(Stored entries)

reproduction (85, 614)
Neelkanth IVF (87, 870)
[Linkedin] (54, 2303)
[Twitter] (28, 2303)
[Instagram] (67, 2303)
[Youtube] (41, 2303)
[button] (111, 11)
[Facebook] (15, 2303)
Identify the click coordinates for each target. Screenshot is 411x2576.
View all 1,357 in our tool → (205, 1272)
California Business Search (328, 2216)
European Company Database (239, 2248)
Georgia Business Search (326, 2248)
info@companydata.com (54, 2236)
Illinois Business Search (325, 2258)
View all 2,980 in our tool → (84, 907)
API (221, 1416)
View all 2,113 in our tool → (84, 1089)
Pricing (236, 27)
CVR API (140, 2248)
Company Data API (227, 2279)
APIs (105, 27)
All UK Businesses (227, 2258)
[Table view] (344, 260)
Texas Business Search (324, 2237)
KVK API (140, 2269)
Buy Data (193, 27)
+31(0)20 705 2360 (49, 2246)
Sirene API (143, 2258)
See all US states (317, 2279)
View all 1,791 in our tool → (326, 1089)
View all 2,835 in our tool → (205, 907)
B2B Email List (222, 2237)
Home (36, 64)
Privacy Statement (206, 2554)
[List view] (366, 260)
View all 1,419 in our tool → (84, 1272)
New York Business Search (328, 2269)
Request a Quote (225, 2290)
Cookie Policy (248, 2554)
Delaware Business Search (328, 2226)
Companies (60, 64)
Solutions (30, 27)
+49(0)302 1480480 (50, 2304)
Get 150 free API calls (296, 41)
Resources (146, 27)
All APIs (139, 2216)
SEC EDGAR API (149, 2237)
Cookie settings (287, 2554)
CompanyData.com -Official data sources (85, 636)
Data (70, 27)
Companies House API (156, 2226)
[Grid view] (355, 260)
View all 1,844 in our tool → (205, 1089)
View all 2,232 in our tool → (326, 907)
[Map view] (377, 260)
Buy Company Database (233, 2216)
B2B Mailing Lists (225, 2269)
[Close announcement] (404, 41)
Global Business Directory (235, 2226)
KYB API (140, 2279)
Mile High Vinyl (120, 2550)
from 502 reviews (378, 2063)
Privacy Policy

- _WHAT THIS TASK INVOLVES_
Reproduce each entry from the records above, character for character.

- _FINISHED TASK_
reproduction (85, 614)
Neelkanth IVF (87, 870)
[Linkedin] (54, 2303)
[Twitter] (28, 2303)
[Instagram] (67, 2303)
[Youtube] (41, 2303)
[button] (111, 11)
[Facebook] (15, 2303)
Identify the click coordinates for each target. Screenshot is 411x2576.
View all 1,357 in our tool → (205, 1272)
California Business Search (328, 2216)
European Company Database (239, 2248)
Georgia Business Search (326, 2248)
info@companydata.com (54, 2236)
Illinois Business Search (325, 2258)
View all 2,980 in our tool → (84, 907)
API (221, 1416)
View all 2,113 in our tool → (84, 1089)
Pricing (236, 27)
CVR API (140, 2248)
Company Data API (227, 2279)
APIs (105, 27)
All UK Businesses (227, 2258)
[Table view] (344, 260)
Texas Business Search (324, 2237)
KVK API (140, 2269)
Buy Data (193, 27)
+31(0)20 705 2360 (49, 2246)
Sirene API (143, 2258)
See all US states (317, 2279)
View all 1,791 in our tool → (326, 1089)
View all 2,835 in our tool → (205, 907)
B2B Email List (222, 2237)
Home (36, 64)
Privacy Statement (206, 2554)
[List view] (366, 260)
View all 1,419 in our tool → (84, 1272)
New York Business Search (328, 2269)
Request a Quote (225, 2290)
Cookie Policy (248, 2554)
Delaware Business Search (328, 2226)
Companies (60, 64)
Solutions (30, 27)
+49(0)302 1480480 (50, 2304)
Get 150 free API calls (296, 41)
Resources (146, 27)
All APIs (139, 2216)
SEC EDGAR API (149, 2237)
Cookie settings (287, 2554)
CompanyData.com -Official data sources (85, 636)
Data (70, 27)
Companies House API (156, 2226)
[Grid view] (355, 260)
View all 1,844 in our tool → (205, 1089)
View all 2,232 in our tool → (326, 907)
[Map view] (377, 260)
Buy Company Database (233, 2216)
B2B Mailing Lists (225, 2269)
[Close announcement] (404, 41)
Global Business Directory (235, 2226)
KYB API (140, 2279)
Mile High Vinyl (120, 2550)
from 502 reviews (378, 2063)
Privacy Policy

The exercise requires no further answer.